Jordan’s Sugar-Free Peanut Butter Pie
(modified from this recipe over at all-recipe, and using advice from a commenter)
Ingredients
- 1 (8 ounce) package cream cheese
- 1 1/2 cups Splenda
- 16-oz natural creamy peanut butter (one jar of the Smucker’s Natural)
- 1 cup milk
- 1 standard pie crust
Directions
- Beat together cream cheese and Splenda.
- Mix in peanut butter and milk. Beat until smooth.
- Spoon into pie shell
- Cover, freeze until firm.
That is the recipe, now to actually start:
I made the crust first:
My recipe for the pie crust said to bake for 8-10 minutes. Apparently They were planning on my having rolled the crust out a lot thinner, because I baked this for over 20 minutes! I think it could have gone longer, but I didn’t want to risk burning it. Given that this pie will be served frozen I don’t suppose it matters if the crust is a little soft. The actual recipe calls for Graham Cracker crust, and I am sure that would work fine. Heather is always looking for ways to avoid sugar, and I thought it would be more fun to make a real pie crust, so that’s what I did. (this is also what I did last year)
As the crust was baking, I started on the filling:
I forget how nice a powered mixer can be sometimes, although I am glad the one we have is small. Splenda behaves just like powdered sugar, and can usually be substituted by volume anywhere the sugar is used. Heather kind of turned against it a while back, but if I coat it in enough peanut butter she will still give it a try 🙂
Speaking of peanut butter that was the next step:
As I was in the process of adding the peanut butter, I realized that the recipe I hacked up to get this actually used half a tub of ‘whipped topping’ in the mix. With that in the back of my mind, I started increasing the amount of peanut butter in the measuring cup a little. Once I had one and a half cups I realized there was only about half a cup of peanut butter left in the jar anyway. What you see here could be said to have 100% more peanut butter!!

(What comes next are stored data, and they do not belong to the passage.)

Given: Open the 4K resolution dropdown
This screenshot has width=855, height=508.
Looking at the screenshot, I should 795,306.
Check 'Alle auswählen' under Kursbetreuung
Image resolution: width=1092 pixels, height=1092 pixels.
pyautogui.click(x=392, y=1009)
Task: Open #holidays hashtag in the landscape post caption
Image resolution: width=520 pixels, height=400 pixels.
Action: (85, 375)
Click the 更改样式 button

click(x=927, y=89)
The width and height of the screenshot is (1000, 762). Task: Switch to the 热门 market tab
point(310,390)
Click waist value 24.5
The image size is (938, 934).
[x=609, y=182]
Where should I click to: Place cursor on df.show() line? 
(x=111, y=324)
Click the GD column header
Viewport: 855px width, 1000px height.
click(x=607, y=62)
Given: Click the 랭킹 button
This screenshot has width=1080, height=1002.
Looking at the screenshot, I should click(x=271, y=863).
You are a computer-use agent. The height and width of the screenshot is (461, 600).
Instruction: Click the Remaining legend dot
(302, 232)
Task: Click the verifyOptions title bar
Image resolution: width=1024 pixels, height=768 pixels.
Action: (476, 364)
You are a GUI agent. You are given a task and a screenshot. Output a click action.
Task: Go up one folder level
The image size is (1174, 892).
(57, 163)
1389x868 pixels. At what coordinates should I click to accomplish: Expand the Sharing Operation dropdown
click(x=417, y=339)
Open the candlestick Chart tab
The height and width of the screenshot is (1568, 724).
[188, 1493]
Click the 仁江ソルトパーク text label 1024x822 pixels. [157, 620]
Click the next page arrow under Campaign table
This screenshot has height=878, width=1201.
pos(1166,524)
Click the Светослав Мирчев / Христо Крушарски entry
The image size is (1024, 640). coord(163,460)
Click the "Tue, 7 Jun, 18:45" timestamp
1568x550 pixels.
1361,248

Here is the point where the long cook time of the crust was starting to be a problem. Despite my having posted a ‘done’ picture of the crust, it was still in the oven when I snapped the picture of the filling all ready to go. I pulled it out a minute later, but I don’t think you should really put the filling into a hot crust. It might be ok, but I was afraid it would make the filling melt into strange layers or something else weird. I ended up putting the crust into the spot that I had cleared out in the freezer, sans-filling for a while so it wouldn’t try to cook the filling.
The finished product:
You could top this with ether low-sugar, or sugar-free whipped-topping before serving, but I think leaving it off makes it easier to sell as low-sugar. 🙂
-Jordan




Update: After serving the pie two things became clear:
1. Splenda behaves like sugar in that too much of it still makes Heather sick
2. The longer the pie sets in the freezer, the stronger the Splenda tastes.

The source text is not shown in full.